Different inputs result in same prediction, unsuccessful training?

I have written two scripts to predict an array from either an array or a matrix. But the loss function seems not to converge. when i tested the learning model with different input, i got same predictions.
It seems i have made same mistakes on these two problems, could anyone help me?

The codes are below:

  1. 1-d to 1-d model
import torch
import torch.nn.functional as F
import matplotlib.pyplot as plt
import numpy as np
import sys
import scipy.io as sio

Nt = 1000
Np = 200
Nalp = Np
t = np.linspace(0.8, 1.2, Nt)*150
p = np.linspace(-0.5, 0.5, Np)

# q = theta
q = np.zeros((Nt, Np+1))
M = np.zeros((Nt, Np))
alp = np.random.rand(Nalp)

for i in range(Nt):
    for j in range(Np):
        q[i, j] = 0.5 * t[i] * p[j]**2 + alp[j]
    q[i, Np] = t[i]

# M1 is gaussian distribution
M10 = 15.5
a1 = 3.0
b1 = 0.2
c1 = 0.5

M20 = 3
a2 = 1.0
b2 = -0.2
c2 = 0.5

M1 = M10*np.exp( -(a1*np.square(p) + b1*abs(p) + c1)  )
M2 = M20*np.exp( -a2*np.square(p) + b2*p + c2)
Merr = np.exp(-np.square(p)*3)
# plt.plot(p, Merr)
# plt.plot(p, M1)
# plt.plot(p, M2)
# plt.show()
# sys.exit()

for it in range(Nt):
    for ip in range(Np):
        M[it,ip] = np.square(M1[ip]) + np.square(M2[ip]) + np.abs(M1[ip]) * np.abs(M2[ip])*np.cos(q[it, ip])
    M[it,:] = M[it,:]/M[it,:].max()# + Merr[ip]

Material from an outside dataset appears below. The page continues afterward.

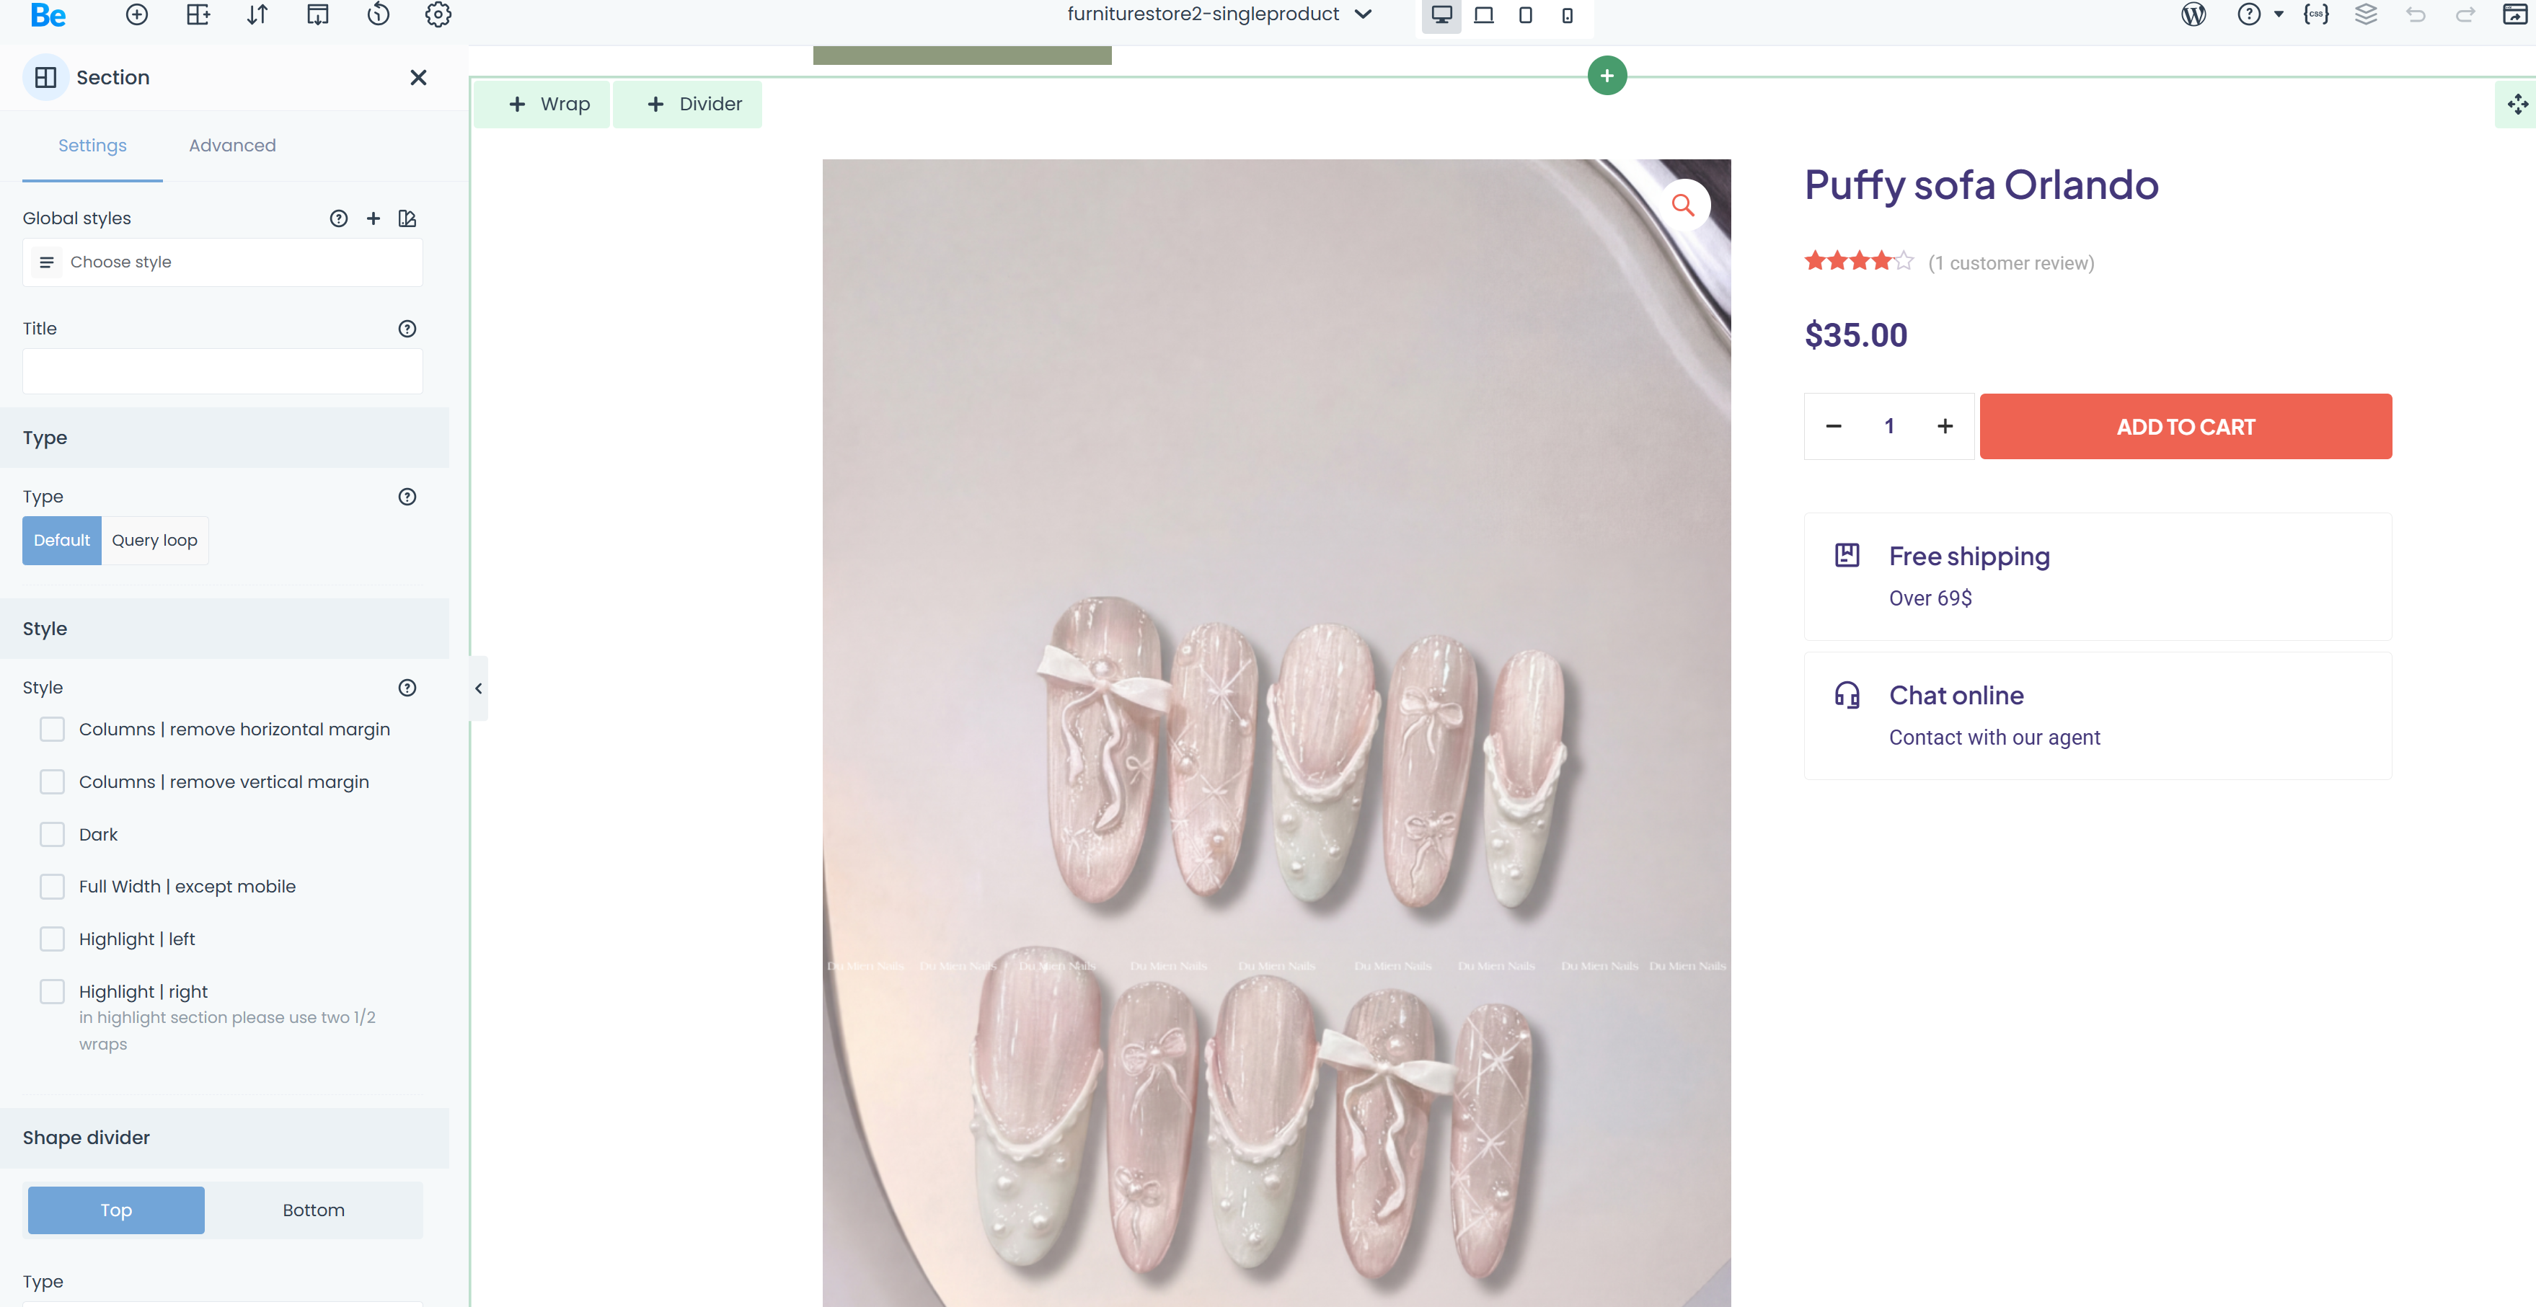
Task: Enable the Dark style checkbox
Action: tap(52, 835)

x = torch.from_numpy(q).float()
y = torch.from_numpy(M).float()# + 0.2 * torch.rand(x.size())

class Net(torch.nn.Module):
    def __init__(self, n_feature, n_hidden1, n_hidden2, n_output):
        super(Net, self).__init__()
        self.hidden1 = torch.nn.Linear(n_feature, n_hidden1)
        self.hidden2 = torch.nn.Linear(n_hidden1, n_hidden2)
        # self.dropped = torch.nn.Dropout(0.5)
        self.predict = torch.nn.Linear(n_hidden2, n_output)

    def forward(self, x):
        # x = F.relu(self.dropped(self.hidden1(x)))      # activation function for hidden layer
        x = F.relu(self.hidden1(x))
        x = F.relu(self.hidden2(x))
        x = self.predict(x)
        return x

net = Net(n_feature=Np, n_hidden1=10*Np, n_hidden2=10*Np, n_output=Np+1)     # define the network
# print(net)  # net architecture
optimizer = torch.optim.SGD(net.parameters(), lr=0.1, momentum=0.8)
loss_func = torch.nn.MSELoss()  # this is for regression mean squared loss

for t in range(10):
    prediction = net(y)
    loss = loss_func(prediction, x)
    # for it in range(Nt):
    #     loss = loss + loss_func(prediction[it, :], x[it, :])
    optimizer.zero_grad()
    loss.backward()
    optimizer.step()

    if t % 2 == 0:
        print('epoch=', t, 'Loss=', loss.data.numpy())
        print('t=', prediction.detach().numpy()[0:Nt:50, Np])
        sys.stdout.flush()

# print('q=', q)
# print('prediction = ', prediction)
# print('q-prediction =', q[:, Np] - prediction.data.numpy()[:, Np])
# for i in range(5):
# plt.plot(p, q - )

torch.save(net.state_dict(), 'net_params.pkl')
net.load_state_dict(torch.load('net_params.pkl'))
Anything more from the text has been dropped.